ペンテコステに聖霊が降られたので、人間は主イエスを救い主と信じることができるようになったのです。聖霊は、聖書の御言葉を通して人間に働きかけ、キリスト者がしっかり神との結びつきを持ってこの世の人生を歩めるように助けてくれます。聖霊は、信仰者にいろいろな賜物を与えます。賜物を与えられた人は、まだ信じていない人を信仰へ導いたり、既に信じている人には信仰をしっかり守るように助けたりします。そのようにしてキリスト教会がまとまりを保って成長するように助けます。したがって、天におられる父と御子は遠くにいても、三位一体なる聖霊なる神のおかげで、神はまさに私たちの近くにおられるのです。
弁護者が来る
ところで、三位一体ということは、今朝の新約聖書の御言葉であるヨハネによる福音書16章でも語られています。16章7節のお言葉は、弟子たちに対してのみでなく、私たちに対しても語られている大いなる慰めの言葉です。「しかし、実を言うと、わたしが去って行くのは、あなたがたのためになる。わたしが去って行かなければ、弁護者はあなたがたのところに来ないからである。
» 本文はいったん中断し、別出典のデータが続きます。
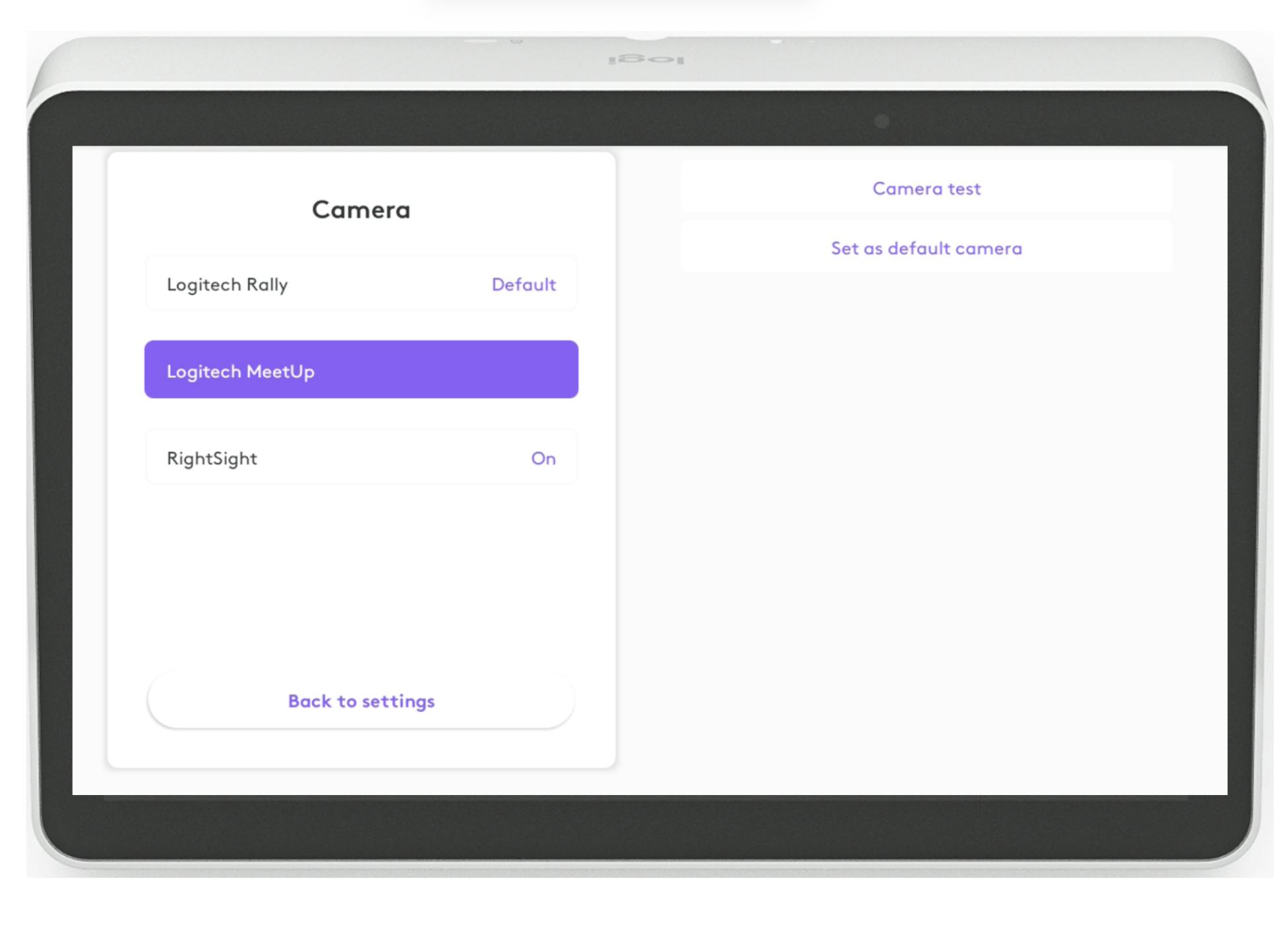Click the Logitech MeetUp name text
1288x926 pixels.
point(240,372)
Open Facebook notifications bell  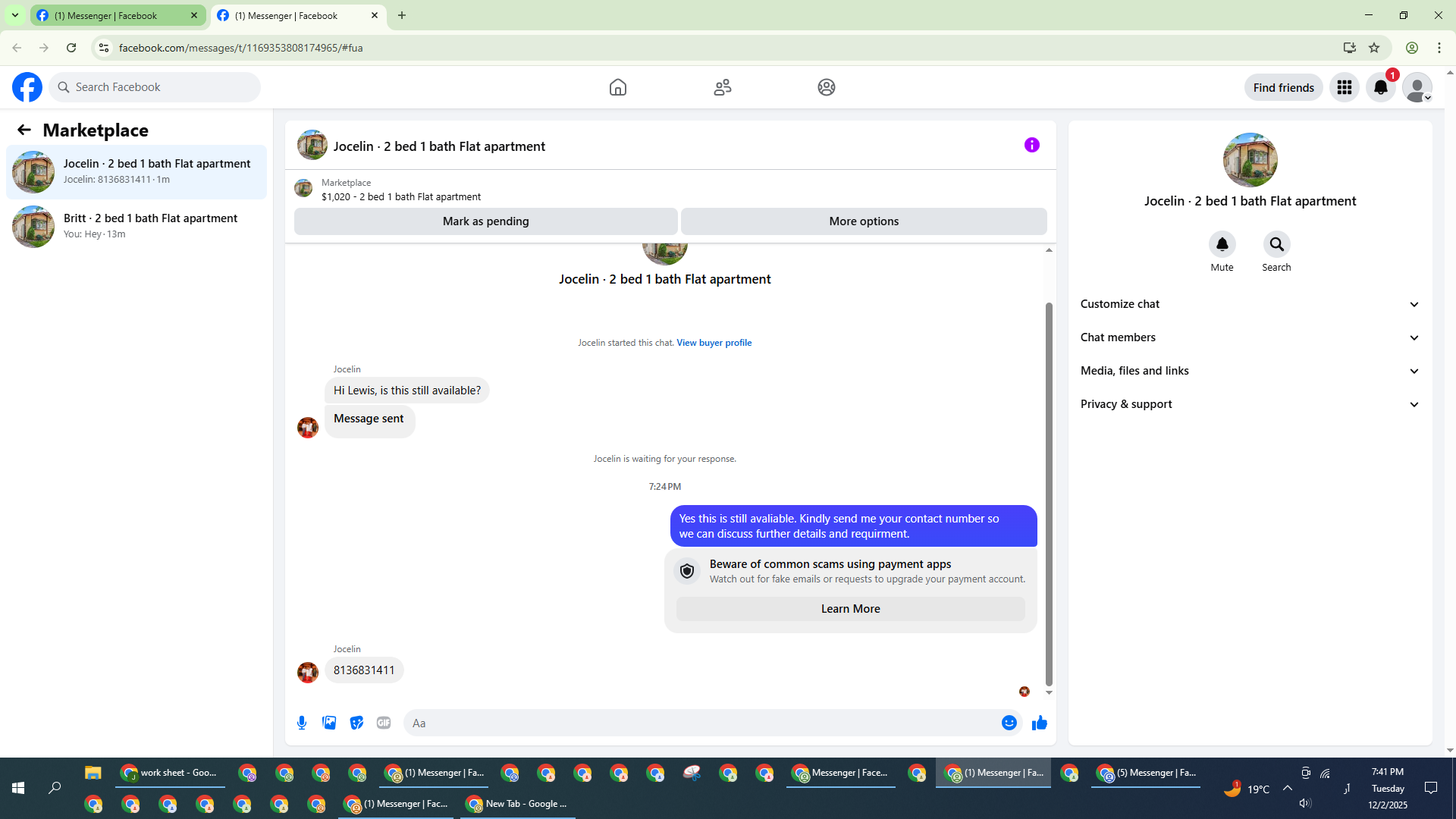click(x=1381, y=87)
わたしが行けば、弁護者をあなたがたのところに送る」。主イエスがこの世を去って父なる神のもとに行かれるのは、私たちのためになること、良いこと、喜ぶべきことなのだ、と主イエスは言っておられるのです。つまり、十字架と復活によって救いを実現して下さった主イエスが、天に昇り、父なる神のもとに行かれたこと、それゆえに私たちはもはやこの地上において主イエスのお姿をこの目で見ることはできないこと、主イエスによる救いは見ないで信じるべき事柄であること、これらのことは、悲しむべきことではなくて、私たちのためになる、良いこと、喜ぶべきことなのだ、と主イエスは言っておられるのです。しかしどうしてそれが私たちのためになる、良いこと、喜ぶべきことなのでしょうか。父なる神のもとに行った主イエスは、そこから「弁護者」を送って下さるのです。主イエスが父なる神のもとに行ったからこそそのことが起るのであって、「わたしが去って行かなければ、弁護者はあなたがたのところに来ないからである」とも言われています。主イエスが父なる神のもとに行くのは、この弁護者を私たちに遣わして下さるためなのです。この弁護者が送られるので、主イエスが父なる神のもとに行くことは私たちのためになる、良いこと、喜ぶべきことなのです。この弁護者は、「真理の霊」であり、「聖霊」です。父なる神のもとに行かれた主イエスに代って、聖霊が弟子たちに、信仰者に遣わされるのです。それによって教会がこの世に誕生し、今日まで歩んできたのです。私たちが主イエス・キリストを信じてその救いにあずかり、教会に連なって生きているのは、この聖霊の働きによることです。聖霊が来て下さったことによって、私たちは主イエスを信じ、主イエスの父である神を信じ、神が主イエスによって実現して下さった救いにあずかって生きることができるのです。この聖霊は主イエスが父なる神のもとに行ったことによって遣わされました。もしも復活した主イエスが父なる神のもとに行かずにこの地上にずっとおられたなら、聖霊が遣わされることはなかったのです。その聖霊が、天におられる主イエスと地上を生きている私たちとを繋いで下さっているのです。聖霊のお働きによって私たちは、目には見えない主イエスといつも繋がっていることができるのです。主イエスというぶどうの木の枝として生きることができるのです。このことこそ、本当に私たちのためになること、良いこと、喜ぶべきことです。主イエスが父なる神のもとに行かれ、そこから聖霊を遣わして下さったことによってこそ、この恵みが実現しているのです。
真理の霊が悟らせる
12節で主イエスは弟子たちにこう言います。「言っておきたいことは、まだたくさんあるが、今、あなたがたには理解できない(12節)」と。主イエスが弟子たちに言おうとすることで弟子たちには理解できないこととは何でしょうか。それは、人間を罪と死の支配から解放するために、主イエスがこれから十字架刑に処せられて死ぬことになるということです。このようなことは、十字架と復活の出来事が起きる前の段階では、つまり最後の晩餐の時点では、弟子たちには理解できないことだったのです。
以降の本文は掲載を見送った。